Speech-to-text · STT

Whisper Large v3

Multilingual speech-to-text — 99 languages, including Nepali.

Whisper Large v3 is the third-generation release of OpenAI’s open Whisper model — robust, multilingual speech recognition trained on 680k+ hours of multilingual and multitask supervised data from the web.

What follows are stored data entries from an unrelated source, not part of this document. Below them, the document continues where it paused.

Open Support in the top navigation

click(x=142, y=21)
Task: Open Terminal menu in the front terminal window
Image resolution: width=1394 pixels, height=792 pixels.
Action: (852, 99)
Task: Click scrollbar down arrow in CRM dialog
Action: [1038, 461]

We host it on our GPUs with two endpoint shapes:

  • /v1/audio/transcriptions — OpenAI-compatible drop-in. Send a file or a URL; get word-level timestamps, language auto-detect, and an optional diarization track back.
  • /v1/audio/translations — translates any of 99 supported source languages directly into English.

When to pick it

  • Anything an agent needs to listen to: voice messages, calls, voice notes, meeting recordings, podcast clips
  • Multilingual workflows where you cannot pin the input language ahead of time
  • Pipelines where you want to chain transcription into a hosted-LLM call in the same private network round trip

Pricing

EUR 0.15 per hour of audio — about 42% of OpenAI’s public Whisper API rate ($0.36/hour) and under Deepgram Nova-3 batch ($0.26/hour). Billed in 1-second increments after the first 30 seconds; word-level timestamps, speaker diarization, and language ID are included, not per-feature add-ons.

Limits

  • Per-tenant rate limit: 60 minutes of audio per minute (60× real-time)
  • File size limit: 1 GB per request
  • Supported formats: mp3, wav, flac, m4a, ogg, opus, webm

Best for

  • Voice-note triage for messaging-bot agents
  • Call transcription and meeting recap pipelines
  • Multilingual content moderation
  • Subtitling, dubbing prep, and translation pipelines

Upstream source: github.com/openai/whisper